Personal information
- Born: 3 October 1930 Messina, Italy
- Died: 13 August 2005 (aged 74) Dayton, Ohio, United States
- Height: 1.69 m (5 ft 7 in)
- Weight: 77 kg (170 lb)

Sport
- Sport: Fencing

Medal record
Representing Italy
Olympic Games
| Silver medal – second place | 1964 Tokyo | Team sabre |
| Silver medal – second place | 1968 Mexico City | Team sabre |
| Bronze medal – third place | 1960 Rome | Team sabre |
| Bronze medal – third place | 1960 Rome | Individual sabre |
World Championships
| Silver medal – second place | 1965 Paris | Team sabre |
| Bronze medal – third place | 1963 Gdańsk | Individual sabre |
Mediterranean Games
| Gold medal – first place | 1955 Barcelona | Team sabre |
| Gold medal – first place | 1963 Naples | Team sabre |
Summer Universiade
| Gold medal – first place | 1959 Turin | Individual sabre |
| Bronze medal – third place | 1959 Turin | Team sabre |

= Wladimiro Calarese =

Italian fencer (1930–2005)

[What you need to do]
**1)** Repeat the part of the Wladimiro Calarese profile between "Personal information" and "kg (170 lb)", inclusive.
**2)** List every distinct city named as a host in the medal record of the Wladimiro Calarese profile.
The records that come next are separate material and have no connection to the Wladimiro Calarese profile.

[Data excerpts]

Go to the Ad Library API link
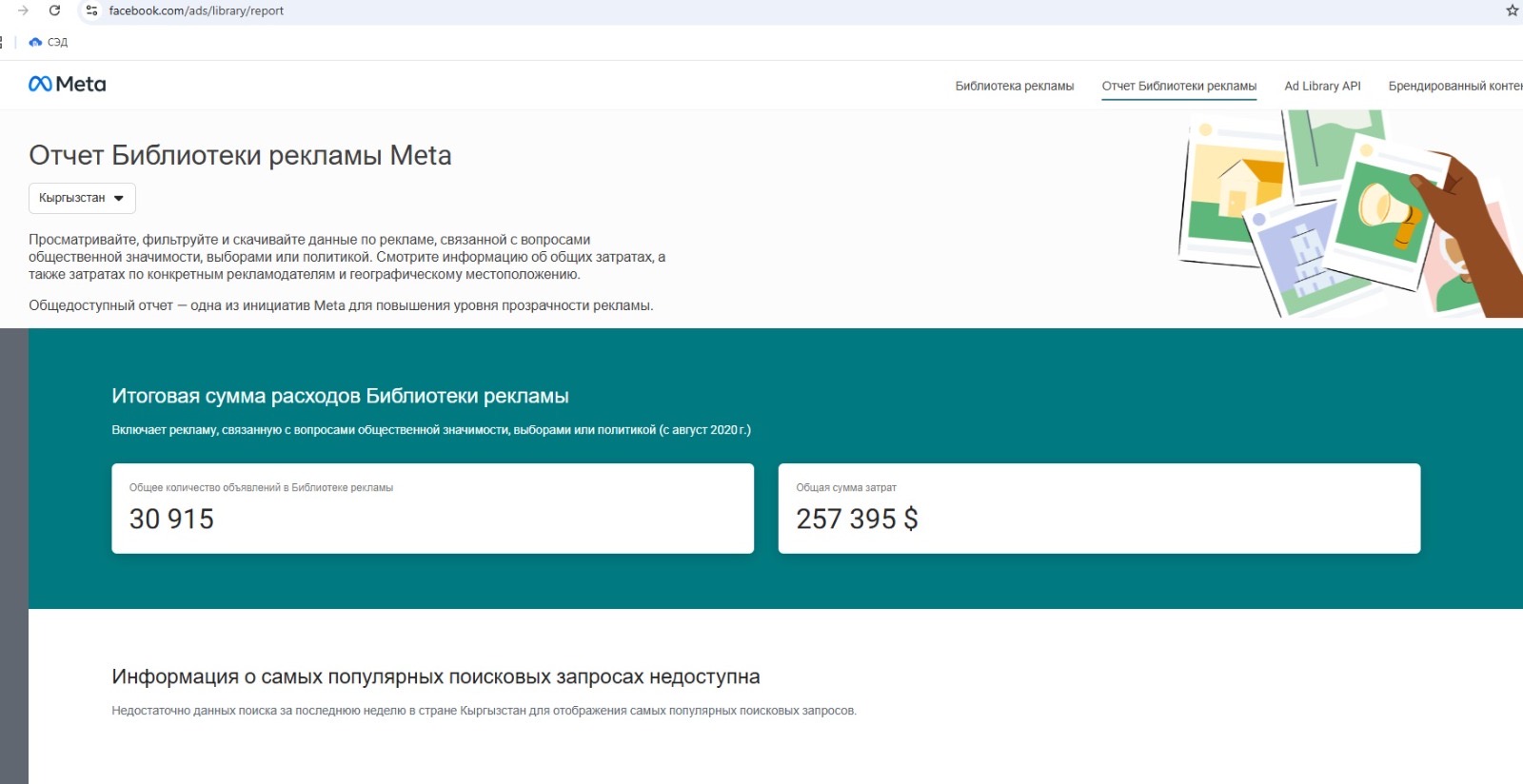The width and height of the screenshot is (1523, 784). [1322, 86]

---

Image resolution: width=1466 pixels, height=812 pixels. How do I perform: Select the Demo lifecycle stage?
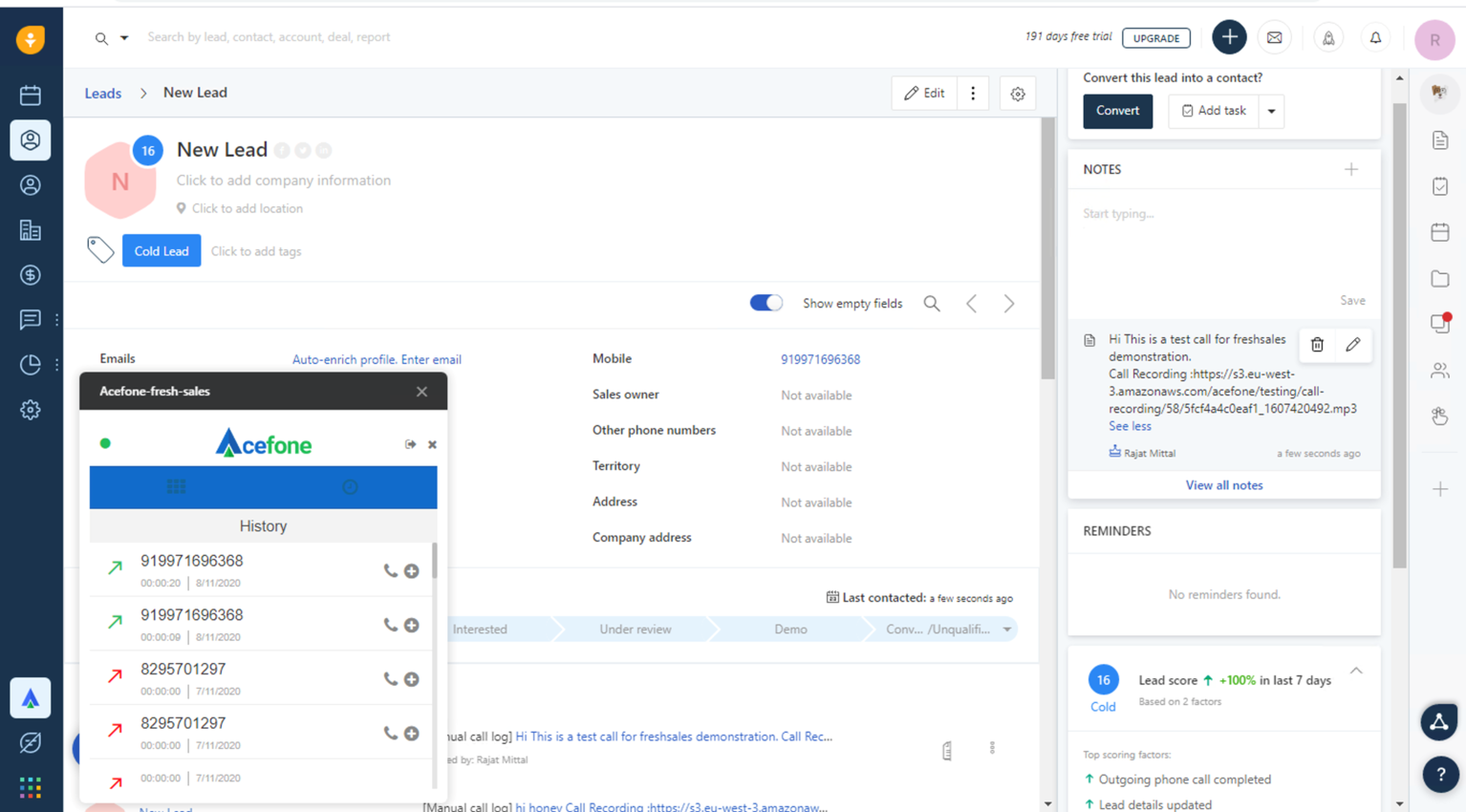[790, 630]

[Results in order]
**1)**
Personal information
- Born: 3 October 1930 Messina, Italy
- Died: 13 August 2005 (aged 74) Dayton, Ohio, United States
- Height: 1.69 m (5 ft 7 in)
- Weight: 77 kg (170 lb)

**2)** Tokyo, Mexico City, Rome, Paris, Gdańsk, Barcelona, Naples, Turin